Phase 3: Advanced Features (Week 4-5)

Deliverables:

  1. Batch processing integration
  2. Database schema extensions
  3. Performance optimizations
  4. Integration tests

Features:

  • Batch Import: Process entire directories of assets
  • Auto-discovery: Scan markdown files for asset references
  • Format Optimization: Automatic image compression/conversion
  • Workspace Templates: Pre-configured project structures
  • Asset Search: Content-based asset discovery

Phase 4: Production Readiness (Week 6)

Deliverables:

  1. Error handling and recovery
  2. Configuration validation
  3. Performance benchmarking
  4. Documentation completion

Production Features:

  • Rollback Support: Undo asset operations
  • Conflict Resolution: Handle symlink/file conflicts
  • Cross-platform Support: Windows symlink alternatives
  • Migration Tools: Import from existing asset workflows

Technical Specifications

Module Structure

markitect/assets/__init__.py

"""Asset Management for Markitect - Issue #141 Variant B Implementation."""

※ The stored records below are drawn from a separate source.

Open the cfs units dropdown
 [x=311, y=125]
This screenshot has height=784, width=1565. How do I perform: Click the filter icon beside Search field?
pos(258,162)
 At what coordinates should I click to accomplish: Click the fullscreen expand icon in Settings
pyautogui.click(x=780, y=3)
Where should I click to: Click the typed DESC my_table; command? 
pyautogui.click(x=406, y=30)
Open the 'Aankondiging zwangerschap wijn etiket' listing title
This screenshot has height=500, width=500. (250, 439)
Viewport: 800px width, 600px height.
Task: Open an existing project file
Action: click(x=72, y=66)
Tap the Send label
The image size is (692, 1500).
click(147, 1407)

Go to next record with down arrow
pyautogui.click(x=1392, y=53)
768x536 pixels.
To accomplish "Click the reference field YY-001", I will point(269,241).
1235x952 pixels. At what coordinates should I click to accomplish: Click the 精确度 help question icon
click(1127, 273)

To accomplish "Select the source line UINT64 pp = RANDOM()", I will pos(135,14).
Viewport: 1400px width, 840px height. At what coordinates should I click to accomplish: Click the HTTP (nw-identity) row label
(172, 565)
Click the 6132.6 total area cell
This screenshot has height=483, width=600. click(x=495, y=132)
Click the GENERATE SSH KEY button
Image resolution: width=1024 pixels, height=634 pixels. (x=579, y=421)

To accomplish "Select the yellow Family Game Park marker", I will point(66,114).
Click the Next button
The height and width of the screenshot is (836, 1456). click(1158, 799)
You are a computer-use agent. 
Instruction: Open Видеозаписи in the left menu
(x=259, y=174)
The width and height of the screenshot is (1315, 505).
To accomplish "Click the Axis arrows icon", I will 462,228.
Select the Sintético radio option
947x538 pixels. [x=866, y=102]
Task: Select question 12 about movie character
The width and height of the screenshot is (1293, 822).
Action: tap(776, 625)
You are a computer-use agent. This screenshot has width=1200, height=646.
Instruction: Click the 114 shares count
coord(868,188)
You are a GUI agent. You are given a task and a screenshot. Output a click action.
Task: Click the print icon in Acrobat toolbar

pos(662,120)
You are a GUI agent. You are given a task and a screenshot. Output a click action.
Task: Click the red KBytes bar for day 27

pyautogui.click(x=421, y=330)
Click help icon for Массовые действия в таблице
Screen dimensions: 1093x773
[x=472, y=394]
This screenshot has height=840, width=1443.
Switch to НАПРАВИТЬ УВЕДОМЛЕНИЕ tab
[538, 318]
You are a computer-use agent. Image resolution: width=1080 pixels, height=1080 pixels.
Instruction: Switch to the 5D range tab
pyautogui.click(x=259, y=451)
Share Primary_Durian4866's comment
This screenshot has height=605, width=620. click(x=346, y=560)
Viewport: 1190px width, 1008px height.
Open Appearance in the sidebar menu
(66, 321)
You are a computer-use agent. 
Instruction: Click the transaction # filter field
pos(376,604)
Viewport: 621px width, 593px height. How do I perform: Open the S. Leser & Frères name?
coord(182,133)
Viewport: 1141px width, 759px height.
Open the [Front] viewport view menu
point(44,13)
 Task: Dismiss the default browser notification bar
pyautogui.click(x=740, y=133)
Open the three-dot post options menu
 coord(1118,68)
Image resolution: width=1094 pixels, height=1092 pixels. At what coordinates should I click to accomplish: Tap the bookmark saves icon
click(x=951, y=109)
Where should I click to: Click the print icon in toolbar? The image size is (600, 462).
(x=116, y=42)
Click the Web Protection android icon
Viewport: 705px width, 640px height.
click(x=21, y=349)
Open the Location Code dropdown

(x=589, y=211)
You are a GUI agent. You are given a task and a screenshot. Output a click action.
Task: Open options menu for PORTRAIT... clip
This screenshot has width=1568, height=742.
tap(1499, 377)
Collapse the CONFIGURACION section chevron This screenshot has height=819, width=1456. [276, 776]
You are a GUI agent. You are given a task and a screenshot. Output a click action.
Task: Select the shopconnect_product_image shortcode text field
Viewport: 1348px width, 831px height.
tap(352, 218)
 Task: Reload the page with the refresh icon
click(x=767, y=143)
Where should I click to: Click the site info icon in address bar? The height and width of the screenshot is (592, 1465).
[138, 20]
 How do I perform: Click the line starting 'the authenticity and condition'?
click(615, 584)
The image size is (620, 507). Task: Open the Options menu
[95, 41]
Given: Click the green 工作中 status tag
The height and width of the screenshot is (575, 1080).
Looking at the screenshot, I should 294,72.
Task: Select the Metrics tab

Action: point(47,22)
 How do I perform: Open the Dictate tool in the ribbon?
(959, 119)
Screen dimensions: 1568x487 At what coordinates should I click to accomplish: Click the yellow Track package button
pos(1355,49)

from .registry import AssetRegistry
from .deduplicator import AssetDeduplicator
from .packager import MarkdownPackager
from .manager import AssetManager
from .exceptions import AssetError, DuplicationError, PackageError

__all__ = [
    'AssetRegistry',
    'AssetDeduplicator',
    'MarkdownPackager',
    'AssetManager',
    'AssetError',
    'DuplicationError',
    'PackageError'
]

CLI Integration Pattern

# In markitect/cli.py
from .assets.cli import asset_commands

@cli.group()
def asset():
    """Asset management commands."""
    pass

cli.add_command(asset_commands, 'asset')

Database Schema Extensions

Asset Metadata Table

CREATE TABLE asset_metadata (
    content_hash TEXT PRIMARY KEY,
    original_name TEXT,
    file_size INTEGER,
    mime_type TEXT,
    stored_path TEXT,
    created_at TIMESTAMP DEFAULT CURRENT_TIMESTAMP,
    last_accessed TIMESTAMP,
    reference_count INTEGER DEFAULT 0
);

CREATE TABLE asset_references (
    id INTEGER PRIMARY KEY AUTOINCREMENT,
    content_hash TEXT,
    document_path TEXT,
    virtual_name TEXT,
    markdown_line INTEGER,
    created_at TIMESTAMP DEFAULT CURRENT_TIMESTAMP,
    FOREIGN KEY (content_hash) REFERENCES asset_metadata(content_hash)
);

CREATE INDEX idx_asset_refs_document ON asset_references(document_path);
CREATE INDEX idx_asset_refs_hash ON asset_references(content_hash);

Configuration Schema

Asset Management Settings

# markitect.yaml
asset_management:
  enabled: true
  workspace_path: "./markitect_workspace"
  shared_assets_path: "./markitect_workspace/shared_assets"
  packages_path: "./markitect_workspace/packages"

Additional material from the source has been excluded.